◆ Work item ◆
Reproduce the data that follows precisely.

Collected data entries:
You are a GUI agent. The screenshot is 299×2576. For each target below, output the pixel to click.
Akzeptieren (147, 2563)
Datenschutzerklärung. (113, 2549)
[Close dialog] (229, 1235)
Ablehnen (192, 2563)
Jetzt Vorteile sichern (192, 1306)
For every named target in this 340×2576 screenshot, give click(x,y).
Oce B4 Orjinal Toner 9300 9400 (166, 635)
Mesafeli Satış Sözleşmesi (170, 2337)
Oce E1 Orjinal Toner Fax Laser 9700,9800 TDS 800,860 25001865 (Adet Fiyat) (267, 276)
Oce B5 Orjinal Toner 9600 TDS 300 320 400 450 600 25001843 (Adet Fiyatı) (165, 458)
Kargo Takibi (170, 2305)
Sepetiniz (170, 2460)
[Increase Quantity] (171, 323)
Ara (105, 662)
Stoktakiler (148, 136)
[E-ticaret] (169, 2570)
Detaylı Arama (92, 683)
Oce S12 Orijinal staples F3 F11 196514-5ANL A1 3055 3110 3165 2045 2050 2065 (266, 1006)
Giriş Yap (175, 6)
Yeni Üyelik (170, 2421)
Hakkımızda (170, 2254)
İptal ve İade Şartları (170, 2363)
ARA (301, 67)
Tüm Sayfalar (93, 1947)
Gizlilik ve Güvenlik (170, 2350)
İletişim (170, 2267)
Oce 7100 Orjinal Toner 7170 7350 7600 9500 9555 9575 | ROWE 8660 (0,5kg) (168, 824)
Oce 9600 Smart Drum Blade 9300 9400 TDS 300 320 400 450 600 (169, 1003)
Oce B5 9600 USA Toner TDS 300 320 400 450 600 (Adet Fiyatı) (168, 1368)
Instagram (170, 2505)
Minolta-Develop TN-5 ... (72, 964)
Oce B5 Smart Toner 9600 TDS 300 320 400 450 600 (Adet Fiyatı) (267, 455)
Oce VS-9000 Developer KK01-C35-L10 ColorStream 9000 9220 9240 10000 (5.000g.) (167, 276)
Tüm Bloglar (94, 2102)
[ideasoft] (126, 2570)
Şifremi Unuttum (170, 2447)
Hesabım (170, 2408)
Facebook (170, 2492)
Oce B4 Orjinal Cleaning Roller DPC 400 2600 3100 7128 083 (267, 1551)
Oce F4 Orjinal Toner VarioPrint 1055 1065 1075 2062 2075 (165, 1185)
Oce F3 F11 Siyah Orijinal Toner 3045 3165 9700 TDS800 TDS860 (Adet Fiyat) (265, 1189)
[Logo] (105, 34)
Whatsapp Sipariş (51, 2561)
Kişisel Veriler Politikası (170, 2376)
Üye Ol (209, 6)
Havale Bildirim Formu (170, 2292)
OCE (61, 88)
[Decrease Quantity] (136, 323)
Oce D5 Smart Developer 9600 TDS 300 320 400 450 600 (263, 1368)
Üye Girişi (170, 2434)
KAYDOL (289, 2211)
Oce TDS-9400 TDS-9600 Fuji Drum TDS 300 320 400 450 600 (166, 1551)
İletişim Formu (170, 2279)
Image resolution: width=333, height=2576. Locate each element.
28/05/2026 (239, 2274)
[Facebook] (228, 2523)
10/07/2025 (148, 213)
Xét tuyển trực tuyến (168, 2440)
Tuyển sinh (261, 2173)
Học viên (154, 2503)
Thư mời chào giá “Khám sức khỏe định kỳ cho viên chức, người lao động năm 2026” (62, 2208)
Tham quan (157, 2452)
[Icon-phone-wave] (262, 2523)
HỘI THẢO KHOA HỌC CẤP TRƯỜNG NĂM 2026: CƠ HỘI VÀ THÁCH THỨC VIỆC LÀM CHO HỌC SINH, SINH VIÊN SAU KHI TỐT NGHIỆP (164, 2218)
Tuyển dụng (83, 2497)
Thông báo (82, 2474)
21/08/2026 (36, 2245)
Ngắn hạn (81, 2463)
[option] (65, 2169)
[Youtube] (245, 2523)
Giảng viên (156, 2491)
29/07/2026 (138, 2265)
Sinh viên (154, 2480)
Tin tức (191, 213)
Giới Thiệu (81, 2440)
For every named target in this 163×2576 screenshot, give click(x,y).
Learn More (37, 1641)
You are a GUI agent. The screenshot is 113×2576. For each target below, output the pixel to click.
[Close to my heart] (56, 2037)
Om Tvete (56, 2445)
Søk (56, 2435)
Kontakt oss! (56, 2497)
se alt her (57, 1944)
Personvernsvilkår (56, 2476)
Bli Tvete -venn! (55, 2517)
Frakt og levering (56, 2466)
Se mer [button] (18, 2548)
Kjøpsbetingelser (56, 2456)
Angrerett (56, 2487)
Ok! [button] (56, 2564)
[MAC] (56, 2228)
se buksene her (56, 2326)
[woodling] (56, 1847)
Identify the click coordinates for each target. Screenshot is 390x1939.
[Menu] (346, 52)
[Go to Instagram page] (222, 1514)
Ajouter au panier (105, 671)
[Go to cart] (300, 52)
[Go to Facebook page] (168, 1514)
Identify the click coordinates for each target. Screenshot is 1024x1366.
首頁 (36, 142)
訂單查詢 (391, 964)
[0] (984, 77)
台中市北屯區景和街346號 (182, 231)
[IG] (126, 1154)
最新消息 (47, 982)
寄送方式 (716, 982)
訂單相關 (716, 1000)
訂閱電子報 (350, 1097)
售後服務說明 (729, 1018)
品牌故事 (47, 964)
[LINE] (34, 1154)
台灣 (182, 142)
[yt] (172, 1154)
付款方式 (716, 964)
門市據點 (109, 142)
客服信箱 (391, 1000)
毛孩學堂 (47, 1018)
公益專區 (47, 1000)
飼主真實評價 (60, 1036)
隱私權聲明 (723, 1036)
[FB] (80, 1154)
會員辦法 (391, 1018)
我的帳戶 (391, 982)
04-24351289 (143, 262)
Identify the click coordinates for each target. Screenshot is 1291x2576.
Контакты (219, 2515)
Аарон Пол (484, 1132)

◆ Completed task ◆
You are a GUI agent. The screenshot is 299×2576. For each target below, output the pixel to click.
Akzeptieren (147, 2563)
Datenschutzerklärung. (113, 2549)
[Close dialog] (229, 1235)
Ablehnen (192, 2563)
Jetzt Vorteile sichern (192, 1306)
For every named target in this 340×2576 screenshot, give click(x,y).
Oce B4 Orjinal Toner 9300 9400 (166, 635)
Mesafeli Satış Sözleşmesi (170, 2337)
Oce E1 Orjinal Toner Fax Laser 9700,9800 TDS 800,860 25001865 (Adet Fiyat) (267, 276)
Oce B5 Orjinal Toner 9600 TDS 300 320 400 450 600 25001843 (Adet Fiyatı) (165, 458)
Kargo Takibi (170, 2305)
Sepetiniz (170, 2460)
[Increase Quantity] (171, 323)
Ara (105, 662)
Stoktakiler (148, 136)
[E-ticaret] (169, 2570)
Detaylı Arama (92, 683)
Oce S12 Orijinal staples F3 F11 196514-5ANL A1 3055 3110 3165 2045 2050 2065 (266, 1006)
Giriş Yap (175, 6)
Yeni Üyelik (170, 2421)
Hakkımızda (170, 2254)
İptal ve İade Şartları (170, 2363)
ARA (301, 67)
Tüm Sayfalar (93, 1947)
Gizlilik ve Güvenlik (170, 2350)
İletişim (170, 2267)
Oce 7100 Orjinal Toner 7170 7350 7600 9500 9555 9575 | ROWE 8660 (0,5kg) (168, 824)
Oce 9600 Smart Drum Blade 9300 9400 TDS 300 320 400 450 600 (169, 1003)
Oce B5 9600 USA Toner TDS 300 320 400 450 600 (Adet Fiyatı) (168, 1368)
Instagram (170, 2505)
Minolta-Develop TN-5 ... (72, 964)
Oce B5 Smart Toner 9600 TDS 300 320 400 450 600 (Adet Fiyatı) (267, 455)
Oce VS-9000 Developer KK01-C35-L10 ColorStream 9000 9220 9240 10000 (5.000g.) (167, 276)
Tüm Bloglar (94, 2102)
[ideasoft] (126, 2570)
Şifremi Unuttum (170, 2447)
Hesabım (170, 2408)
Facebook (170, 2492)
Oce B4 Orjinal Cleaning Roller DPC 400 2600 3100 7128 083 (267, 1551)
Oce F4 Orjinal Toner VarioPrint 1055 1065 1075 2062 2075 (165, 1185)
Oce F3 F11 Siyah Orijinal Toner 3045 3165 9700 TDS800 TDS860 (Adet Fiyat) (265, 1189)
[Logo] (105, 34)
Whatsapp Sipariş (51, 2561)
Kişisel Veriler Politikası (170, 2376)
Üye Ol (209, 6)
Havale Bildirim Formu (170, 2292)
OCE (61, 88)
[Decrease Quantity] (136, 323)
Oce D5 Smart Developer 9600 TDS 300 320 400 450 600 (263, 1368)
Üye Girişi (170, 2434)
KAYDOL (289, 2211)
Oce TDS-9400 TDS-9600 Fuji Drum TDS 300 320 400 450 600 (166, 1551)
İletişim Formu (170, 2279)
Image resolution: width=333, height=2576. Locate each element.
28/05/2026 (239, 2274)
[Facebook] (228, 2523)
10/07/2025 (148, 213)
Xét tuyển trực tuyến (168, 2440)
Tuyển sinh (261, 2173)
Học viên (154, 2503)
Thư mời chào giá “Khám sức khỏe định kỳ cho viên chức, người lao động năm 2026” (62, 2208)
Tham quan (157, 2452)
[Icon-phone-wave] (262, 2523)
HỘI THẢO KHOA HỌC CẤP TRƯỜNG NĂM 2026: CƠ HỘI VÀ THÁCH THỨC VIỆC LÀM CHO HỌC SINH, SINH VIÊN SAU KHI TỐT NGHIỆP (164, 2218)
Tuyển dụng (83, 2497)
Thông báo (82, 2474)
21/08/2026 (36, 2245)
Ngắn hạn (81, 2463)
[option] (65, 2169)
[Youtube] (245, 2523)
Giảng viên (156, 2491)
29/07/2026 (138, 2265)
Sinh viên (154, 2480)
Tin tức (191, 213)
Giới Thiệu (81, 2440)
For every named target in this 163×2576 screenshot, give click(x,y).
Learn More (37, 1641)
You are a GUI agent. The screenshot is 113×2576. For each target below, output the pixel to click.
[Close to my heart] (56, 2037)
Om Tvete (56, 2445)
Søk (56, 2435)
Kontakt oss! (56, 2497)
se alt her (57, 1944)
Personvernsvilkår (56, 2476)
Bli Tvete -venn! (55, 2517)
Frakt og levering (56, 2466)
Se mer [button] (18, 2548)
Kjøpsbetingelser (56, 2456)
Angrerett (56, 2487)
Ok! [button] (56, 2564)
[MAC] (56, 2228)
se buksene her (56, 2326)
[woodling] (56, 1847)
Identify the click coordinates for each target. Screenshot is 390x1939.
[Menu] (346, 52)
[Go to Instagram page] (222, 1514)
Ajouter au panier (105, 671)
[Go to cart] (300, 52)
[Go to Facebook page] (168, 1514)
Identify the click coordinates for each target. Screenshot is 1024x1366.
首頁 (36, 142)
訂單查詢 (391, 964)
[0] (984, 77)
台中市北屯區景和街346號 (182, 231)
[IG] (126, 1154)
最新消息 (47, 982)
寄送方式 (716, 982)
訂單相關 (716, 1000)
訂閱電子報 (350, 1097)
售後服務說明 (729, 1018)
品牌故事 (47, 964)
[LINE] (34, 1154)
台灣 (182, 142)
[yt] (172, 1154)
付款方式 (716, 964)
門市據點 (109, 142)
客服信箱 (391, 1000)
毛孩學堂 (47, 1018)
公益專區 (47, 1000)
飼主真實評價 (60, 1036)
隱私權聲明 (723, 1036)
[FB] (80, 1154)
會員辦法 (391, 1018)
我的帳戶 (391, 982)
04-24351289 (143, 262)
Identify the click coordinates for each target. Screenshot is 1291x2576.
Контакты (219, 2515)
Аарон Пол (484, 1132)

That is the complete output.